**Tasks and exercises:**
- A) Answer each question from the passage on automated home valuations:
(i) What two future delivery methods does the passage say people are now anticipating?
(ii) In the example of the $2 million home owned free and clear, what size line of credit is mentioned?
(iii) With what organization does the passage say Karen Belita works as a data scientist?
- B) From the passage on automated home valuations, write out the part that opens with the words "Because you may" and closes with "and flying drones.", substituting "desktop computer" for "laptop".
- C) Continue the essay on whether computers will replace home appraisers from where it stops.

**Source excerpt:**
--- BEGIN ---

Because you may be reading this on a laptop, tablet, or smartphone, you already know that today we use technology in ways we never imagined even a few years ago. Who could have dreamed of ordering something online and having it delivered within hours? Now we’re anticipating deliveries via driverless cars and flying drones.
With these advances, will computers inevitably replace appraisers when it comes to valuing homes? That question is the subject of much debate. In some limited transactions, an automated valuation model may be used appropriately today instead of an appraisal. Based on the specifics of the property and the transaction details, an appraisal may be unnecessary. For example, I’d be irate if I owned a $2 million home free and clear but had to pay a large fee for an appraisal in order to take out a $50,000 line of credit. However, if I’m looking to buy a $500,000 home with 10 percent down, is it reasonable for a lender to rely on artificial intelligence to determine whether the collateral is adequate? Not likely.
I couldn’t agree more with the sentiments of Karen Belita, a data scientist with the National Association of REALTORS®, who wrote in a blog post, “When it comes to online home value estimates, the number one caveat for consumers is that these estimates are not a substitute for formal appraisals, comparative market analyses, and the in-depth expertise of real estate professionals.” Bravo. Indeed, AVMs are not appraisals. It’s possible that as technology evolves, AVMs may be used to a greater degree. But today, in many cases, an automated valuation is suspect if there is a lack of available data or the property isn’t a “cookie cutter.” Many of us have checked our own properties against the finding of an AVM and thought, “Yeah, right.” When it comes to AVMs, your mileage may vary.

--- END ---

**Information supplied:**

--- BEGIN ---

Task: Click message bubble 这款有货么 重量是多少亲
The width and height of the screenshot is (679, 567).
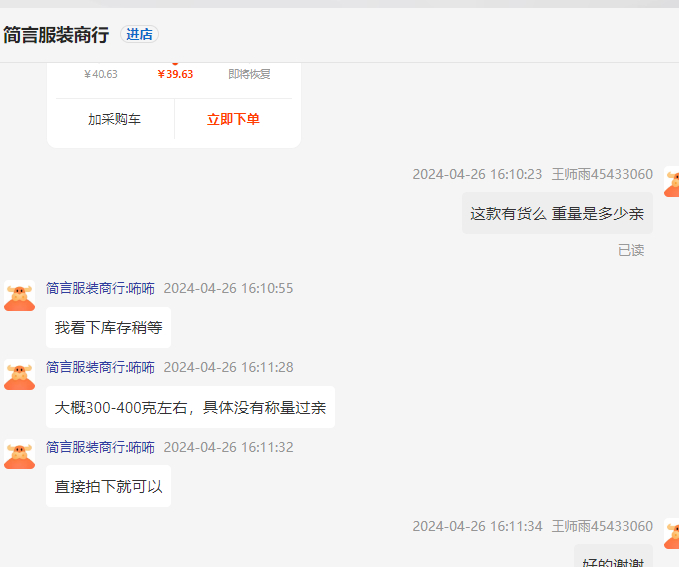Action: tap(557, 213)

--- END ---

**Task-by-task results:**
- A)
(i) Driverless cars and flying drones.
(ii) $50,000.
(iii) The National Association of REALTORS®.

- B)
Because you may be reading this on a desktop computer, tablet, or smartphone, you already know that today we use technology in ways we never imagined even a few years ago. Who could have dreamed of ordering something online and having it delivered within hours? Now we’re anticipating deliveries via driverless cars and flying drones.

- C)
So why aren’t automated models more reliable in more transactions? Because computers don’t buy houses; people do. An AVM does a great job of analyzing tangible features such as a property’s age, number of bedrooms and baths, square footage, and lot size. However, a property’s overall appeal is something that has been, at least to date, extremely difficult to quantify. It’s a uniquely human phenomenon; a property’s overall appeal reflects a combination of characteristics. While not everyone has the same preferences, some unusual features will likely face significant market reluctance.
But wait, you say, aren’t appraisers required by the Uniform Standards of Professional Appraisal Practice to be “independent, impartial, and objective”? Absolutely. Still, appraisers are not machines. They must have relevant data and logic to support their analyses, opinions, and conclusions, but they also incorporate the concept of market value reflecting the interests of consumers who are “typically motivated” and “well-informed.”
Recognizing that AVMs play a role in developing an appraisal, the authors of USPAP acknowledge their relevance with respect to their use of regression, adaptive estimation, neural network, expert reasoning, and artificial intelligence. But appraisers remain better than AVMs at recognizing motivations and knowledge levels of market participants.
The output of an AVM is not, by itself, an appraisal. It may become a basis for one if the appraiser believes the output to be credible for use in a specific assignment. If the appraiser believes it to be credible. Today, that’s a very big “if.” So unless and until AVMs can better emulate the human factor, an ethical and competent appraiser remains indispensable.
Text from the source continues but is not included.